* **TASK DIRECTIONS**: A line below contains "Image resolution: width=570", and a later one contains "Image resolution: width=868". Repeat both, with every line between them, exactly.

* **TASK MATERIAL**:
==================================================
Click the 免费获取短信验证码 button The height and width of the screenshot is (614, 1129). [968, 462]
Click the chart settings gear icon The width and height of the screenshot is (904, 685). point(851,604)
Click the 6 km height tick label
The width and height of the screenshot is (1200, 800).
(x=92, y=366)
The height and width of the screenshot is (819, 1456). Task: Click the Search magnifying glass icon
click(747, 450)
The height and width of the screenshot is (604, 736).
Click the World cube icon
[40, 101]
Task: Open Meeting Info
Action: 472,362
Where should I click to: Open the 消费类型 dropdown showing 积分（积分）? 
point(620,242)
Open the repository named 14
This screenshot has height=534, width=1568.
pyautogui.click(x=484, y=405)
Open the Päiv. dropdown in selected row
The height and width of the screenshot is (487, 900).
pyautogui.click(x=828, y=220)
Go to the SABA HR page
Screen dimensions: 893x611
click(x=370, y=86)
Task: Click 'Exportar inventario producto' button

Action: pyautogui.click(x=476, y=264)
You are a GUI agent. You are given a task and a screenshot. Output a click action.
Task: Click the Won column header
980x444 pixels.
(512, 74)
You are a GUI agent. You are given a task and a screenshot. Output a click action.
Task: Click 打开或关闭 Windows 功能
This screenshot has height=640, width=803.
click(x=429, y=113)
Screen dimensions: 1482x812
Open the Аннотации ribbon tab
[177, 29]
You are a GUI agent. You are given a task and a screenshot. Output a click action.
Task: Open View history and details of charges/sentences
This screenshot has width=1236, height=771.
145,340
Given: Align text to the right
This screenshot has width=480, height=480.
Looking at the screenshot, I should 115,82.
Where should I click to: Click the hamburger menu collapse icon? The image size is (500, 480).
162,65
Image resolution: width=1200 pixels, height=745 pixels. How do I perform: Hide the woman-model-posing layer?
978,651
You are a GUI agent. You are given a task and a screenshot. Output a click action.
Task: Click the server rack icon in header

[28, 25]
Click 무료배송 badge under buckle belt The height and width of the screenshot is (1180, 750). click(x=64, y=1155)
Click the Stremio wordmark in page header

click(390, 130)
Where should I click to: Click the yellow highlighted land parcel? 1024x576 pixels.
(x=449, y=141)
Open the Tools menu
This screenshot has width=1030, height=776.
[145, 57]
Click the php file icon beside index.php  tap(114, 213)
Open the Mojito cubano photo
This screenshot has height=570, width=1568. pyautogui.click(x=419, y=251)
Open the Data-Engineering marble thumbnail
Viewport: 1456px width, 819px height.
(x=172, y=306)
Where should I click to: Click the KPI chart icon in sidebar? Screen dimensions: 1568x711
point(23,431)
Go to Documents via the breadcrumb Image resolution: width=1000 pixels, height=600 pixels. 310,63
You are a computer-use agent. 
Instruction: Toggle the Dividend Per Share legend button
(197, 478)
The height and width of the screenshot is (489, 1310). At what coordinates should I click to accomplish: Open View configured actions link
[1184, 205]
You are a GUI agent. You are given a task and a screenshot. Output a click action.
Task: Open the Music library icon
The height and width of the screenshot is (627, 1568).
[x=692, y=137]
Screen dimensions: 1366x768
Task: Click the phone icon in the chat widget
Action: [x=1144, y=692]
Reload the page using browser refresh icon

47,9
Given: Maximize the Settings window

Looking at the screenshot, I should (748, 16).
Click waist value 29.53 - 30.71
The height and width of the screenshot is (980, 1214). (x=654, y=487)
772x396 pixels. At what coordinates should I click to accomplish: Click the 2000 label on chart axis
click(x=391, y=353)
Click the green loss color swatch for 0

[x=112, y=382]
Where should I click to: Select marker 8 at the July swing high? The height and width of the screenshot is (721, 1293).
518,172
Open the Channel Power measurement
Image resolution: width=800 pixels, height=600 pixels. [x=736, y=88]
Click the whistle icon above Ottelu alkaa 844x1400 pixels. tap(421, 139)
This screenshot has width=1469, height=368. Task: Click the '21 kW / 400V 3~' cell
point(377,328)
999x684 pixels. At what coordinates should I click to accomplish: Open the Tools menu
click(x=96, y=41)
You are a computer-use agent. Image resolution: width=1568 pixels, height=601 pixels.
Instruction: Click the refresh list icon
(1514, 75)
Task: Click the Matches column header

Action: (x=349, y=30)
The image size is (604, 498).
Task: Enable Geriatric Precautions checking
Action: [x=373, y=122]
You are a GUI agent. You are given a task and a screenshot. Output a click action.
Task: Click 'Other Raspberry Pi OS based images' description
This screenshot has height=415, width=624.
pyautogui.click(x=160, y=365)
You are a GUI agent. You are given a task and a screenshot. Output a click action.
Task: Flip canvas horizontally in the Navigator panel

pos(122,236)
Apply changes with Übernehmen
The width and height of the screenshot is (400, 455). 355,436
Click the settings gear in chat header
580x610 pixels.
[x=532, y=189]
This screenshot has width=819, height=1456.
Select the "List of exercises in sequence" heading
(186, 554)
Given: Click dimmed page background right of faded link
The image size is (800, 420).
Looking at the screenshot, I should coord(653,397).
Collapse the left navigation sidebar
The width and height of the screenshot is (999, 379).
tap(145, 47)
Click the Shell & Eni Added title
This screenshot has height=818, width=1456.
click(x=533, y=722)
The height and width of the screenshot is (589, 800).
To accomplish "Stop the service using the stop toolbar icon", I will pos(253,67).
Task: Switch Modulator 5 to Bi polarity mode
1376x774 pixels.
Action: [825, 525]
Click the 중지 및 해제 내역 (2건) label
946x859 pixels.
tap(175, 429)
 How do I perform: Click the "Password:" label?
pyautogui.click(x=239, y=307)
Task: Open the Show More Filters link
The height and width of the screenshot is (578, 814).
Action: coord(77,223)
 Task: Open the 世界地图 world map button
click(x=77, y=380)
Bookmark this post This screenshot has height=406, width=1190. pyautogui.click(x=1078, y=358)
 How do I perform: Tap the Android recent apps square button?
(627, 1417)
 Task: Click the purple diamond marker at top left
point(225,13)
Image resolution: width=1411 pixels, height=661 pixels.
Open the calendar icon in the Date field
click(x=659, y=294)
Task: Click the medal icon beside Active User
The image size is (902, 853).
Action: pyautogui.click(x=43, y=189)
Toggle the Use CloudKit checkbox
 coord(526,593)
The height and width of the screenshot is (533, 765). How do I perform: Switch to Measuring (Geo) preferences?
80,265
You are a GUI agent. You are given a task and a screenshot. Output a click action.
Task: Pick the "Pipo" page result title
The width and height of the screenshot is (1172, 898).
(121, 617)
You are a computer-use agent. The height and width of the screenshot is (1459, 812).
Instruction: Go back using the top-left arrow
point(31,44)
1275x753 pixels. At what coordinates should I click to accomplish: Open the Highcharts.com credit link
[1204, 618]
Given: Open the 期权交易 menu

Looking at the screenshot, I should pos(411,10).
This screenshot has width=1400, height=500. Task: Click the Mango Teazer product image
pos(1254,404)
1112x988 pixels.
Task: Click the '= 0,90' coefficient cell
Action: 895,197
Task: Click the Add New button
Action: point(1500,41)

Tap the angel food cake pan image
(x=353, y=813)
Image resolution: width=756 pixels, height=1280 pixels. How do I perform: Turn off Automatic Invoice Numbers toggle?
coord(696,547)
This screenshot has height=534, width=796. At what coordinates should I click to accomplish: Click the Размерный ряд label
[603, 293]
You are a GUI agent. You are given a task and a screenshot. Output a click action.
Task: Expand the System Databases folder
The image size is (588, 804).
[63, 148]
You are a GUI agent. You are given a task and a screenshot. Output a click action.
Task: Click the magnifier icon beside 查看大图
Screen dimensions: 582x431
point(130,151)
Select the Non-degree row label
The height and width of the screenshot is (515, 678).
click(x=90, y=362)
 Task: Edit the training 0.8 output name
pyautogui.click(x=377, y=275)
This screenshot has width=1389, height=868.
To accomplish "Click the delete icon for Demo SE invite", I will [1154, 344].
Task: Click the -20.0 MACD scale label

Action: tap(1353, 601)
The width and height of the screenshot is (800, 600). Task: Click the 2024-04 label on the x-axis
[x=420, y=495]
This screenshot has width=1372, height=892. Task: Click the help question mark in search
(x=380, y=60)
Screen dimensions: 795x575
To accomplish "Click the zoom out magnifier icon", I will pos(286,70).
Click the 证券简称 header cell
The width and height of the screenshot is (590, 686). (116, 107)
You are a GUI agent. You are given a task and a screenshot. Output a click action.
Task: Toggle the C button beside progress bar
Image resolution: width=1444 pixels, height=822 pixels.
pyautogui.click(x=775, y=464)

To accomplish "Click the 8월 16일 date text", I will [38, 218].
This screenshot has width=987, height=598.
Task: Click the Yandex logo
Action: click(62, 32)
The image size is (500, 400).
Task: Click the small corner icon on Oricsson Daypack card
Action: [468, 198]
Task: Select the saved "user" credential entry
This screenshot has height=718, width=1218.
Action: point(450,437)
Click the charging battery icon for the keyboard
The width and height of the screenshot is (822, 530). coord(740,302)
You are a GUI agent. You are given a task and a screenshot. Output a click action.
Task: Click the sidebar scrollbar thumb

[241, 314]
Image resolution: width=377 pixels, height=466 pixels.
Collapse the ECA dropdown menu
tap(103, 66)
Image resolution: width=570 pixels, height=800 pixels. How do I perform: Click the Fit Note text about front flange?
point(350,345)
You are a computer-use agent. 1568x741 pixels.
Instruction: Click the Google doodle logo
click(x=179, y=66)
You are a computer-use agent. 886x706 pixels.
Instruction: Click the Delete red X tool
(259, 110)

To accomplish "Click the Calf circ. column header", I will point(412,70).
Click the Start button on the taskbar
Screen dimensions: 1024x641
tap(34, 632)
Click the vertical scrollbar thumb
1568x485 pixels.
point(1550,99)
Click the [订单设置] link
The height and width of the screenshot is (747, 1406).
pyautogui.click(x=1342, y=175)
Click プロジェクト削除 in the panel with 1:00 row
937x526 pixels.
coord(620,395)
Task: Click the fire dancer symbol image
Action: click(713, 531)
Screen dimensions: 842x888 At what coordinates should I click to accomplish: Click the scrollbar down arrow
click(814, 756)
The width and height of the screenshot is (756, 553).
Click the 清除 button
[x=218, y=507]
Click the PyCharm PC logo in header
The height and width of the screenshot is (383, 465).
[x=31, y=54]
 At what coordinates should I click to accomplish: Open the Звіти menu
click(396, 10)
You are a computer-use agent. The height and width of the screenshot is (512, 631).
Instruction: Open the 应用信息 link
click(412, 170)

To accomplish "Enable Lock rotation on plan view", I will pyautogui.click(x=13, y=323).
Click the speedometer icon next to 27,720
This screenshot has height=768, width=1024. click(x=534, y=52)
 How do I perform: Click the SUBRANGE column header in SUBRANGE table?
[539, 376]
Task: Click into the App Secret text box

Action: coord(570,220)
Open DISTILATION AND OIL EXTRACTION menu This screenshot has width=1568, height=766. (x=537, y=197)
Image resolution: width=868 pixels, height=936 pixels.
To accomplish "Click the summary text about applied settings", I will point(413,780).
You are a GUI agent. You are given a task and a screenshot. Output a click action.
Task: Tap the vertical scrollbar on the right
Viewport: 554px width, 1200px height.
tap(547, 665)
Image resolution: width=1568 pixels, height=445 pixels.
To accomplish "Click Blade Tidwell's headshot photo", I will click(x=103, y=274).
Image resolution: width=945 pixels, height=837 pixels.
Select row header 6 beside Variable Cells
==================================================
* **PROBLEM SOLUTION**:
Image resolution: width=570 pixels, height=800 pixels. How do I perform: Click the Fit Note text about front flange?
point(350,345)
You are a computer-use agent. 1568x741 pixels.
Instruction: Click the Google doodle logo
click(x=179, y=66)
You are a computer-use agent. 886x706 pixels.
Instruction: Click the Delete red X tool
(259, 110)

To accomplish "Click the Calf circ. column header", I will point(412,70).
Click the Start button on the taskbar
Screen dimensions: 1024x641
tap(34, 632)
Click the vertical scrollbar thumb
1568x485 pixels.
point(1550,99)
Click the [订单设置] link
The height and width of the screenshot is (747, 1406).
pyautogui.click(x=1342, y=175)
Click プロジェクト削除 in the panel with 1:00 row
937x526 pixels.
coord(620,395)
Task: Click the fire dancer symbol image
Action: click(713, 531)
Screen dimensions: 842x888 At what coordinates should I click to accomplish: Click the scrollbar down arrow
click(814, 756)
The width and height of the screenshot is (756, 553).
Click the 清除 button
[x=218, y=507]
Click the PyCharm PC logo in header
The height and width of the screenshot is (383, 465).
[x=31, y=54]
 At what coordinates should I click to accomplish: Open the Звіти menu
click(396, 10)
You are a computer-use agent. The height and width of the screenshot is (512, 631).
Instruction: Open the 应用信息 link
click(412, 170)

To accomplish "Enable Lock rotation on plan view", I will pyautogui.click(x=13, y=323).
Click the speedometer icon next to 27,720
This screenshot has height=768, width=1024. click(x=534, y=52)
 How do I perform: Click the SUBRANGE column header in SUBRANGE table?
[539, 376]
Task: Click into the App Secret text box

Action: coord(570,220)
Open DISTILATION AND OIL EXTRACTION menu This screenshot has width=1568, height=766. (x=537, y=197)
Image resolution: width=868 pixels, height=936 pixels.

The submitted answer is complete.